My experience of being engaged in a lengthy trial in which screens were used to screen witnesses and part of the proceedings were heard in camera convinced me that only in the most exceptional cases should there be restrictions placed upon the press. In the particular case that I have in mind, the result was followed by damaging rumour and speculation in the press through to the culmination of the appeal processes. On reflection, it was not in the public interest that there should be restrictions of that kind.
The Bill deals with the protection of vulnerable and intimidated witnesses. Except in the most exceptional circumstances, those witnesses can be safely protected without preventing public scrutiny by the press and the media of what is said while they are giving evidence.
Lord Williams of Mostyn: I am always grateful to have advice from the Guild of Editors. As I said earlier, one of my amendments resulted from its representations. We have a good record of paying careful attention to editors' interests and those of the broadcast media, as we can demonstrate by virtue of what was formerly
I entirely agree that it is not right to exclude the press from proceedings simply because they may be embarrassing to public figures. The noble Lord may be interested to know that I am meeting representatives of the print media in the next few days and, as always, I am happy to see representatives of the broadcast media. If there is any sensible way forward by way of amendment either to Clause 24 or to the other clauses with which the noble Viscount dealt--I do not chide him at all because he was developing a theme that concerns later provisions--I am more than ready, as always, to see whether we can safeguard all legitimate interests.
On the specific amendments, which have a much tighter function, the purpose of the screen or the use of the live link is to reduce stress. They save the witness from having to see the defendant. The screens can also be used to avoid sight lines from the public gallery. That is very important. Very often, the brute intimidation of witnesses, simply by people sitting in the public gallery, is extremely effective, even if they do nothing but sit there mob-handed. The use of neither the live link nor the screen is intended to prevent anyone in the court hearing the evidence; nor from seeing the witness if the court thinks that it is practical and desirable.
Clauses 22 and 23 provide a list of those participants who must be able to see as well as hear the witness, even if no one else can. That does not include the defendant--although the court may include the defendant--but it includes the judge, the magistrates, the jury (if there is one), and at least one legal representative for each party. We think it essential that they should be able to see the witness, to test the evidence and decide what weight to give it. We also think that an interpreter or intermediary, or anyone else recognised by the court as being there to assist or support the witness, should be able to be in eye contact with him or her.
These amendments seek to ensure that there should be a presumption that representatives of the media should be able to see the witness when a screen is used, and that they should have a right to be able to watch a witness giving evidence via a live link. It may well be desirable for the press to see as well as hear the witness giving evidence. Sometimes it will be possible, depending on the court layout and the nature of the equipment being used. They will always be able to hear what is being said.
However, I am not convinced at present that it is in the interests of justice that these clauses should specifically provide for the press. Court lay-out is very important.
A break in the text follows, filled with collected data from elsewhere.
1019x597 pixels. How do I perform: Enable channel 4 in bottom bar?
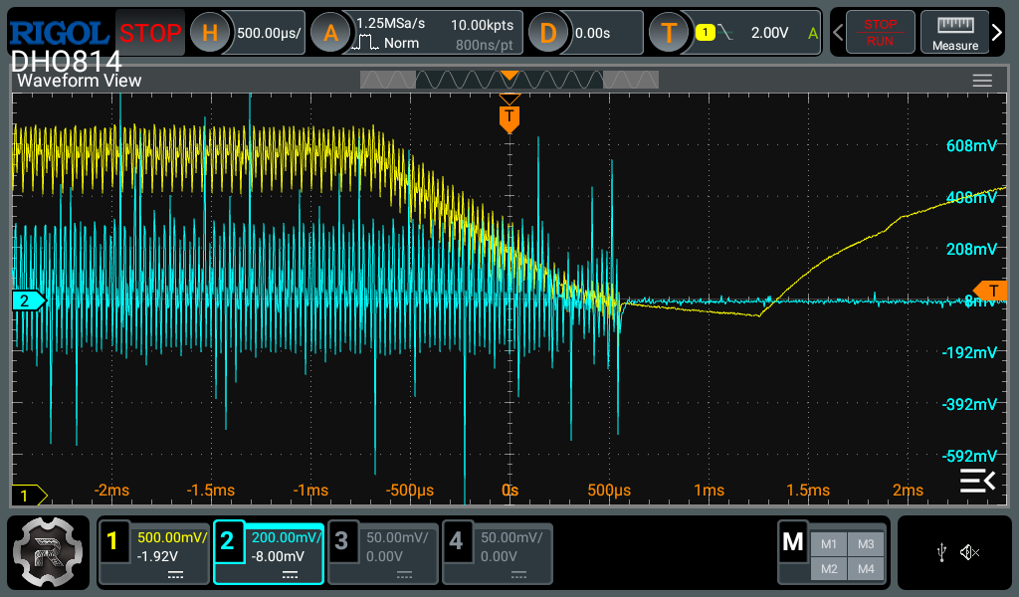click(x=498, y=552)
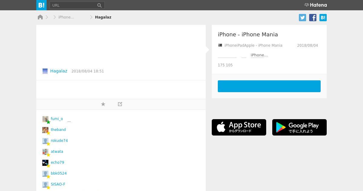Open the iPhone... tag link
Image resolution: width=363 pixels, height=191 pixels.
click(x=259, y=55)
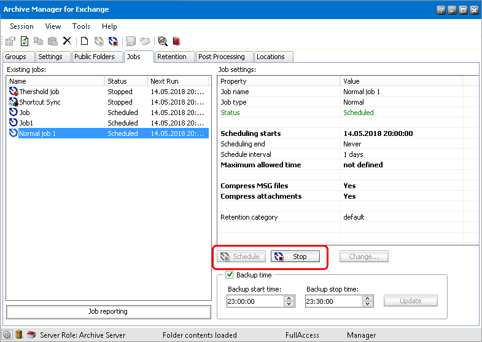Click the Backup start time field
This screenshot has height=342, width=482.
coord(254,301)
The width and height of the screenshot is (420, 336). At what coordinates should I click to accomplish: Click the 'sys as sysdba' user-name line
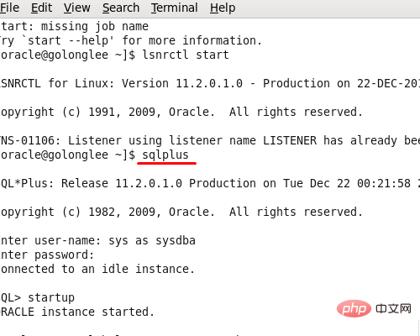tap(97, 240)
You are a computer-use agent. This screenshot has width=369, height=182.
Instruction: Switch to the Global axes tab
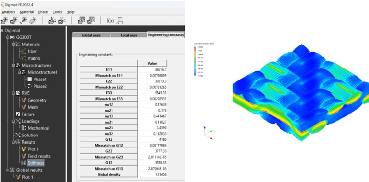(x=91, y=35)
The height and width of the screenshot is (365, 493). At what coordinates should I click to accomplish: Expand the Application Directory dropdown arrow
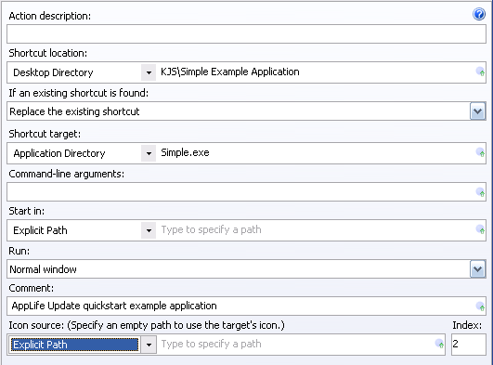click(149, 153)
Obviously we have inherited an estate, which means that many courts are suitable while others are not as regards the flexibility that one needs. It may not be possible to arrange for the representatives of the media or the public to see the witness or the live link unless the facilities in the court permit this. It is not an easy question. I put this to the noble Viscount rhetorically--and I do not even invite him to write to me: would he
I should point out to the Committee that news agencies are covered as representatives of the media. Magazine journalists and those writing books could be excluded because of the exclusion provision for members of the public.
Clause 24 may require the press to be excluded from the court while the witness's evidence is being given. However, that power can only be used where it is determined by the court both that a witness is eligible for "special measures" and that this particular measure is needed to improve the quality of evidence provided to the court, leading to the consequence that the court decides that a particular group or groups of people should be excluded from the court while the witness gives all or part of the evidence. That would be an exclusion for that part of the trial only.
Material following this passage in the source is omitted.